▸ **ACTION ITEM**
Set down exactly the lines in the records below that run from the line with "Click the 80亿 news thumbnail image" to the line with "Task: Click the happy face feedback icon", inclusive, and nothing more.

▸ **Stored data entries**
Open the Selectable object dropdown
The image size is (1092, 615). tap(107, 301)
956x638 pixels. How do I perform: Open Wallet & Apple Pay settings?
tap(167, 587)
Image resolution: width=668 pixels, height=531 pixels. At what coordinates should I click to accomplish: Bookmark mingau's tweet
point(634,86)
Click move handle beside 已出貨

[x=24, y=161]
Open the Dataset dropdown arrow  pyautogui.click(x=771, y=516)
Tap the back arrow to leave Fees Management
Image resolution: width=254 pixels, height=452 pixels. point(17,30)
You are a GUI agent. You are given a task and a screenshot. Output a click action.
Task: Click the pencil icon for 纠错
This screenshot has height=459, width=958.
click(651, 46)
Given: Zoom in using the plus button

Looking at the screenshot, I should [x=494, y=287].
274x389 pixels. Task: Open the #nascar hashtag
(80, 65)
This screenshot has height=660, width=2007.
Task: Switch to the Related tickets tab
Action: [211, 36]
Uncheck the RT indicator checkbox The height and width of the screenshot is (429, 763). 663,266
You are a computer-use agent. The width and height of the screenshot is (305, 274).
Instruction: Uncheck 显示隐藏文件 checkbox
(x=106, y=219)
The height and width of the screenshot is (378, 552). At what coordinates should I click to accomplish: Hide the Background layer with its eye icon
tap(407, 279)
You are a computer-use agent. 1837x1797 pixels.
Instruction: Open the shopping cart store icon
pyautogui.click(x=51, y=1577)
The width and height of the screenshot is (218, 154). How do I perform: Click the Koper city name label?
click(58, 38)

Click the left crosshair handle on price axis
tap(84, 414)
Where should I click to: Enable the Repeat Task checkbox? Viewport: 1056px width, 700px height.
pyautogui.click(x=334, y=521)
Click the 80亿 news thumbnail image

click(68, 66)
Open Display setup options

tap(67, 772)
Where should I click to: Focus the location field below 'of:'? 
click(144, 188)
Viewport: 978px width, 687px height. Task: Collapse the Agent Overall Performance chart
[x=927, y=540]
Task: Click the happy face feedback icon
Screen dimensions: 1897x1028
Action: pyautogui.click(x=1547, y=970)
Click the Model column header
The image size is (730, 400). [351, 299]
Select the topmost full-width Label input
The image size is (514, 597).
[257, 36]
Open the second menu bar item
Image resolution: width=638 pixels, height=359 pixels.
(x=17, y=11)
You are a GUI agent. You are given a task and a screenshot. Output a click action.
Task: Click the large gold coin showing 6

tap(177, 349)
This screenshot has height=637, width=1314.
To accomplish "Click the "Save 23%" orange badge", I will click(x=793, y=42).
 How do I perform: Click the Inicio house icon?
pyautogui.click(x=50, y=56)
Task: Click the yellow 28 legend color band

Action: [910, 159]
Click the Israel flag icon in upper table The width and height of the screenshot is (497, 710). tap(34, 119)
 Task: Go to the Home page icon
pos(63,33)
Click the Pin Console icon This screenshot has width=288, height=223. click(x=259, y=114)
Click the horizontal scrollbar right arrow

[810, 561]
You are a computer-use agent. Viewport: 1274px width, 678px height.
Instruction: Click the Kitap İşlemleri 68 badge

▸ **WRITTEN ANSWER**
Click the 80亿 news thumbnail image

click(68, 66)
Open Display setup options

tap(67, 772)
Where should I click to: Focus the location field below 'of:'? 
click(144, 188)
Viewport: 978px width, 687px height. Task: Collapse the Agent Overall Performance chart
[x=927, y=540]
Task: Click the happy face feedback icon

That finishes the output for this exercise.